Sefolosha’s inclusion to Team Africa would have been a no-brainer. With a South African father and relatives in Mamelodi, he would have been playing a match at “home” for the first time in his professional career. But an act of police brutality robbed him of that opportunity. 

It probably also denied his team, then Atlanta Hawks, of a title run as they were cruising in the Eastern Conference. After a stabbing in a club that Sefolosha and his teammates were at in April of 2015, the police shut it down.

As they evacuated it, five of them violently forced Sefolosha on the ground. He broke his leg and ended his season. The police claimed that he didn’t co-operate despite video evidence showing otherwise. They arrested him for disorderly conduct, resisting arrest, and obstruction of justice. 

An incensed Sefolosha rejected a number of plea deals, and took on the system.
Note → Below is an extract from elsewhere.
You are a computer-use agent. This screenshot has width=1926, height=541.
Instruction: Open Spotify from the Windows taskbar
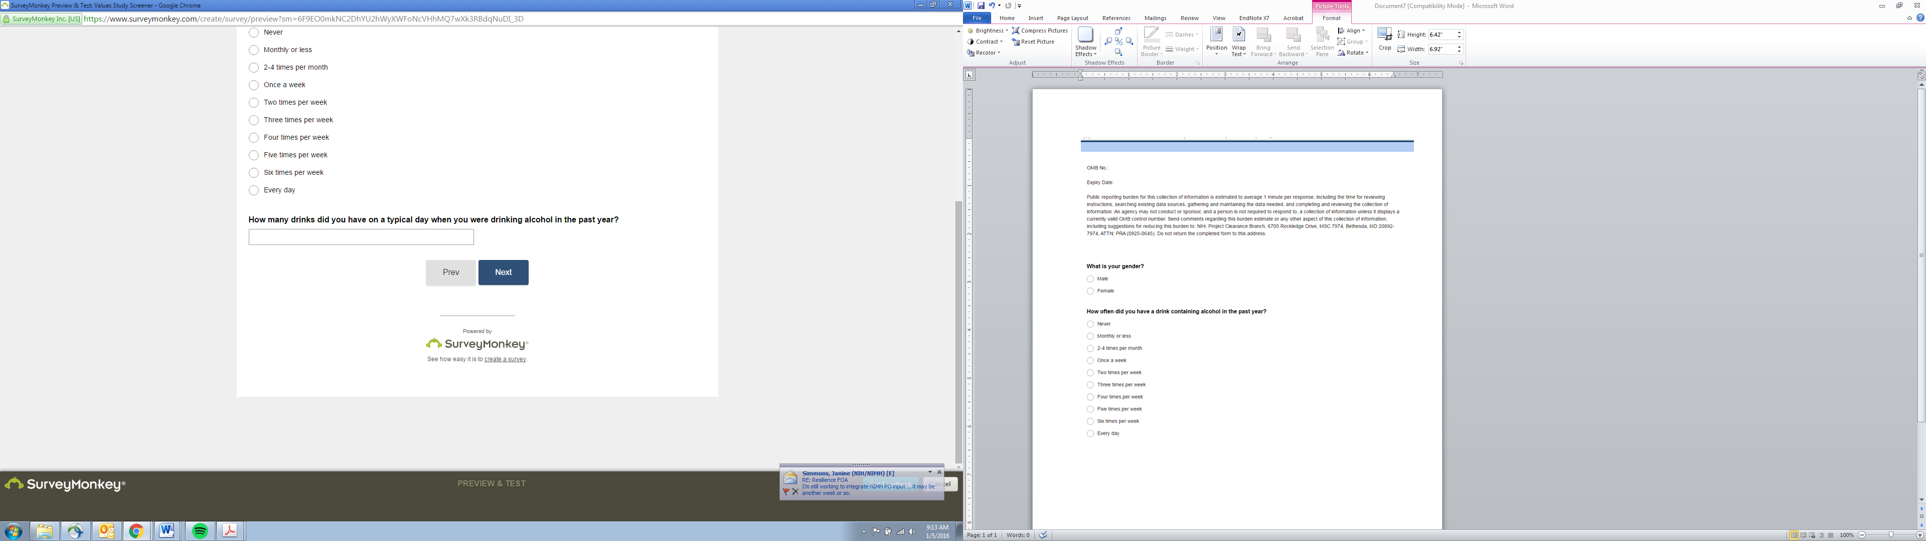click(200, 531)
He won and the city of New York paid him $4-million (just over R53-million) to settle the lawsuit.

“I learned from the whole situation and everything that happened,” Sefolosha said at Ticketpro Dome on Friday, the venue of this Saturday's match. “But I think that it showed who I am more than it shaping me”

Sefolosha continued, “I decided to take on the system because it just didn’t feel right. I didn’t do anything. For them to label me and put charges on me, it wasn’t right. You hear about it (police brutality) a lot. Things have to change. But there is a lot of improvement to be made.”

Sefolosha’s case caught global attention due to his status and wide-ranging police brutality in the USA that has resulted in a number of black people being killed and the perpetrators in uniform walking free. The 33-year-old’s upbringing spurred him to fight. 

As a son of a black man, Patrick from Pretoria, and a white lady, Cristine from Switzerland, he would have been born a crime in 1984 had his parents not fled apartheid South Africa.

Sefolosha is glad that the whole ordeal is in the past as he has a lot to look forward to. He has a new home in the form of Utah Jazz. But on Saturday afternoon he will finally lead Team Africa against Team World at “home”.

“This is special,” he said. “I am looking forward to being in front of a South African crowd and playing a great game. It’s going to be great fun.”